**Task statement:** Reproduce all the entries below, renaming "Screen dimensions" to "Display size" wherever it occurs and leaving everything else unchanged.

**Given data:**

════

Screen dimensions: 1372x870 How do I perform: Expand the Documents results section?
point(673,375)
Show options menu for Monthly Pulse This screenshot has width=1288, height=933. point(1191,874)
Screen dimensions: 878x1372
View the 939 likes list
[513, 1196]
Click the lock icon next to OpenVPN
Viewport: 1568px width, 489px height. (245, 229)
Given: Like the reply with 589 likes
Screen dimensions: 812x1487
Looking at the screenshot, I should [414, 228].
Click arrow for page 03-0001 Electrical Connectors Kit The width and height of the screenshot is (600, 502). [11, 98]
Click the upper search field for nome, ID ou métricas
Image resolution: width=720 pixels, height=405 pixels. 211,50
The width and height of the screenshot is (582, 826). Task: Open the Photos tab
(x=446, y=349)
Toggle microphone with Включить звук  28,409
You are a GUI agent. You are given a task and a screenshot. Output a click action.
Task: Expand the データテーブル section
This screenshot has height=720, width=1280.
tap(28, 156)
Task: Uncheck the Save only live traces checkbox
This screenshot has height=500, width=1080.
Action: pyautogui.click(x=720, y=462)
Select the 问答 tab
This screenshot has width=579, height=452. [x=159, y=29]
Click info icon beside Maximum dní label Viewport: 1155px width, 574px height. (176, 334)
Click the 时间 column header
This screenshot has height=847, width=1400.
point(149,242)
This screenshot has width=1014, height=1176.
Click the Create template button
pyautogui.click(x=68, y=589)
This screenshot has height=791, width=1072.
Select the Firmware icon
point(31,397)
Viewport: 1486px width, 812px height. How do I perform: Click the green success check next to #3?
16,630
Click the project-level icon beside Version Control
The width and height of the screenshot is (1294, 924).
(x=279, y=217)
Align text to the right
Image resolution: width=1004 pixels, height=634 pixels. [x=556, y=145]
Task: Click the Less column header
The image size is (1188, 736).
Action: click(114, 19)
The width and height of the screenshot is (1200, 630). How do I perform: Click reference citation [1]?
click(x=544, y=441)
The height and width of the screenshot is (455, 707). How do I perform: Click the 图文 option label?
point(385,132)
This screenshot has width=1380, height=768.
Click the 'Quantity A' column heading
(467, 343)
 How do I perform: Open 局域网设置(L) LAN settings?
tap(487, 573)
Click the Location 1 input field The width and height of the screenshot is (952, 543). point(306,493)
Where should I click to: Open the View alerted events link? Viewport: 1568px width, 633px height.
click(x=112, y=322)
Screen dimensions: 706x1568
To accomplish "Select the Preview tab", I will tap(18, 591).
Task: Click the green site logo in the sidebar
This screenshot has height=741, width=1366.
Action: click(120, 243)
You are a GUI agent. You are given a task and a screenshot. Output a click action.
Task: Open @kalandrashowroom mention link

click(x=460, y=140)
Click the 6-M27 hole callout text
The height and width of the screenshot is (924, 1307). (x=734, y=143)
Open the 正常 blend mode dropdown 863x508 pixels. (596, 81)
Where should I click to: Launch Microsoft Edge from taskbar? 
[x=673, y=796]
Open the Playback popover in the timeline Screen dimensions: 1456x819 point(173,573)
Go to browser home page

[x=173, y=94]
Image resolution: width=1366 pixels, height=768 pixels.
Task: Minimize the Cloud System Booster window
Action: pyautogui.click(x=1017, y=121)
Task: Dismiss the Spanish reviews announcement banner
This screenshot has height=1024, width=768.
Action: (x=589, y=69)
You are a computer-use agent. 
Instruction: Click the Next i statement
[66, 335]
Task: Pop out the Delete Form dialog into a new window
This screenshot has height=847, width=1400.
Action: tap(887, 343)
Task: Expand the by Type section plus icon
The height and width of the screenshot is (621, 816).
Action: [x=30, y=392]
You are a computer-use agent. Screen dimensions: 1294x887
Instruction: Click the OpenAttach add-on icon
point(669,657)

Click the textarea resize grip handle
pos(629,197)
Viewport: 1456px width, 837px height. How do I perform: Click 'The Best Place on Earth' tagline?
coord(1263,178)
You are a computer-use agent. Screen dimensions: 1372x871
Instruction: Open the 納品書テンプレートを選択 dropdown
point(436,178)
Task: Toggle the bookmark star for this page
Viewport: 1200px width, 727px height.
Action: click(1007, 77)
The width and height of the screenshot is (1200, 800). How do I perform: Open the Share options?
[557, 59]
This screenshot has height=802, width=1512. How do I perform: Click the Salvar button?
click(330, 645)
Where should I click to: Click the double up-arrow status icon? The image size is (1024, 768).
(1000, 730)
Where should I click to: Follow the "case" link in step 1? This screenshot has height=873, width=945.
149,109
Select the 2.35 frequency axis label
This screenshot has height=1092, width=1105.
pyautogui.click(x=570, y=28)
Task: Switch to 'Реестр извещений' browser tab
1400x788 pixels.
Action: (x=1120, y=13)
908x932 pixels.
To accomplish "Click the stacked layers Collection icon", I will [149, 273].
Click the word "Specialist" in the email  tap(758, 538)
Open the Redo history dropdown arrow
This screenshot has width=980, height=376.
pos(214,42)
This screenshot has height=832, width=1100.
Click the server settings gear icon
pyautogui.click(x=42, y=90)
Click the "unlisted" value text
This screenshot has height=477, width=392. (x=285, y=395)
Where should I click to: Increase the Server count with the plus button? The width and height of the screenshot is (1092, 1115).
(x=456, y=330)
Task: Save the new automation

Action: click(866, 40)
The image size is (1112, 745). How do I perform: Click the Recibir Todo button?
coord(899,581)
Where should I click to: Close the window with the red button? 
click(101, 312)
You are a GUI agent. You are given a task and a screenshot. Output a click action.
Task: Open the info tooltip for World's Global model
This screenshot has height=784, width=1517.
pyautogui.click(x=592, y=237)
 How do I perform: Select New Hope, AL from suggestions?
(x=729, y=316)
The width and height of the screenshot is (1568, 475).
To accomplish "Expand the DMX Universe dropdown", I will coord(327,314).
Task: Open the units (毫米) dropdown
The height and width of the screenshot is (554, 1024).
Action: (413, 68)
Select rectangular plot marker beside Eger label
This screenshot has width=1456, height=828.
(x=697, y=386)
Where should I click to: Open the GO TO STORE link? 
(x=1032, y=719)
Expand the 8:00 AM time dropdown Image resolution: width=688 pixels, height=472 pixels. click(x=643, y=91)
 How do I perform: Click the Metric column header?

════

**Result of the task:**
Display size: 1372x870 How do I perform: Expand the Documents results section?
point(673,375)
Show options menu for Monthly Pulse This screenshot has width=1288, height=933. point(1191,874)
Display size: 878x1372
View the 939 likes list
[513, 1196]
Click the lock icon next to OpenVPN
Viewport: 1568px width, 489px height. (245, 229)
Given: Like the reply with 589 likes
Display size: 812x1487
Looking at the screenshot, I should [414, 228].
Click arrow for page 03-0001 Electrical Connectors Kit The width and height of the screenshot is (600, 502). [11, 98]
Click the upper search field for nome, ID ou métricas
Image resolution: width=720 pixels, height=405 pixels. 211,50
The width and height of the screenshot is (582, 826). Task: Open the Photos tab
(x=446, y=349)
Toggle microphone with Включить звук  28,409
You are a GUI agent. You are given a task and a screenshot. Output a click action.
Task: Expand the データテーブル section
This screenshot has height=720, width=1280.
tap(28, 156)
Task: Uncheck the Save only live traces checkbox
This screenshot has height=500, width=1080.
Action: pyautogui.click(x=720, y=462)
Select the 问答 tab
This screenshot has width=579, height=452. [x=159, y=29]
Click info icon beside Maximum dní label Viewport: 1155px width, 574px height. (176, 334)
Click the 时间 column header
This screenshot has height=847, width=1400.
point(149,242)
This screenshot has width=1014, height=1176.
Click the Create template button
pyautogui.click(x=68, y=589)
This screenshot has height=791, width=1072.
Select the Firmware icon
point(31,397)
Viewport: 1486px width, 812px height. How do I perform: Click the green success check next to #3?
16,630
Click the project-level icon beside Version Control
The width and height of the screenshot is (1294, 924).
(x=279, y=217)
Align text to the right
Image resolution: width=1004 pixels, height=634 pixels. [x=556, y=145]
Task: Click the Less column header
The image size is (1188, 736).
Action: click(114, 19)
The width and height of the screenshot is (1200, 630). How do I perform: Click reference citation [1]?
click(x=544, y=441)
The height and width of the screenshot is (455, 707). How do I perform: Click the 图文 option label?
point(385,132)
This screenshot has width=1380, height=768.
Click the 'Quantity A' column heading
(467, 343)
 How do I perform: Open 局域网设置(L) LAN settings?
tap(487, 573)
Click the Location 1 input field The width and height of the screenshot is (952, 543). point(306,493)
Where should I click to: Open the View alerted events link? Viewport: 1568px width, 633px height.
click(x=112, y=322)
Display size: 706x1568
To accomplish "Select the Preview tab", I will tap(18, 591).
Task: Click the green site logo in the sidebar
This screenshot has height=741, width=1366.
Action: click(120, 243)
You are a GUI agent. You are given a task and a screenshot. Output a click action.
Task: Open @kalandrashowroom mention link

click(x=460, y=140)
Click the 6-M27 hole callout text
The height and width of the screenshot is (924, 1307). (x=734, y=143)
Open the 正常 blend mode dropdown 863x508 pixels. (596, 81)
Where should I click to: Launch Microsoft Edge from taskbar? 
[x=673, y=796]
Open the Playback popover in the timeline Display size: 1456x819 point(173,573)
Go to browser home page

[x=173, y=94]
Image resolution: width=1366 pixels, height=768 pixels.
Task: Minimize the Cloud System Booster window
Action: pyautogui.click(x=1017, y=121)
Task: Dismiss the Spanish reviews announcement banner
This screenshot has height=1024, width=768.
Action: (x=589, y=69)
You are a computer-use agent. 
Instruction: Click the Next i statement
[66, 335]
Task: Pop out the Delete Form dialog into a new window
This screenshot has height=847, width=1400.
Action: tap(887, 343)
Task: Expand the by Type section plus icon
The height and width of the screenshot is (621, 816).
Action: [x=30, y=392]
You are a computer-use agent. Display size: 1294x887
Instruction: Click the OpenAttach add-on icon
point(669,657)

Click the textarea resize grip handle
pos(629,197)
Viewport: 1456px width, 837px height. How do I perform: Click 'The Best Place on Earth' tagline?
coord(1263,178)
You are a computer-use agent. Display size: 1372x871
Instruction: Open the 納品書テンプレートを選択 dropdown
point(436,178)
Task: Toggle the bookmark star for this page
Viewport: 1200px width, 727px height.
Action: click(1007, 77)
The width and height of the screenshot is (1200, 800). How do I perform: Open the Share options?
[557, 59]
This screenshot has height=802, width=1512. How do I perform: Click the Salvar button?
click(330, 645)
Where should I click to: Click the double up-arrow status icon? The image size is (1024, 768).
(1000, 730)
Where should I click to: Follow the "case" link in step 1? This screenshot has height=873, width=945.
149,109
Select the 2.35 frequency axis label
This screenshot has height=1092, width=1105.
pyautogui.click(x=570, y=28)
Task: Switch to 'Реестр извещений' browser tab
1400x788 pixels.
Action: (x=1120, y=13)
908x932 pixels.
To accomplish "Click the stacked layers Collection icon", I will [149, 273].
Click the word "Specialist" in the email  tap(758, 538)
Open the Redo history dropdown arrow
This screenshot has width=980, height=376.
pos(214,42)
This screenshot has height=832, width=1100.
Click the server settings gear icon
pyautogui.click(x=42, y=90)
Click the "unlisted" value text
This screenshot has height=477, width=392. (x=285, y=395)
Where should I click to: Increase the Server count with the plus button? The width and height of the screenshot is (1092, 1115).
(x=456, y=330)
Task: Save the new automation

Action: click(866, 40)
The image size is (1112, 745). How do I perform: Click the Recibir Todo button?
coord(899,581)
Where should I click to: Close the window with the red button? 
click(101, 312)
You are a GUI agent. You are given a task and a screenshot. Output a click action.
Task: Open the info tooltip for World's Global model
This screenshot has height=784, width=1517.
pyautogui.click(x=592, y=237)
 How do I perform: Select New Hope, AL from suggestions?
(x=729, y=316)
The width and height of the screenshot is (1568, 475).
To accomplish "Expand the DMX Universe dropdown", I will coord(327,314).
Task: Open the units (毫米) dropdown
The height and width of the screenshot is (554, 1024).
Action: (413, 68)
Select rectangular plot marker beside Eger label
This screenshot has width=1456, height=828.
(x=697, y=386)
Where should I click to: Open the GO TO STORE link? 
(x=1032, y=719)
Expand the 8:00 AM time dropdown Image resolution: width=688 pixels, height=472 pixels. click(x=643, y=91)
 How do I perform: Click the Metric column header?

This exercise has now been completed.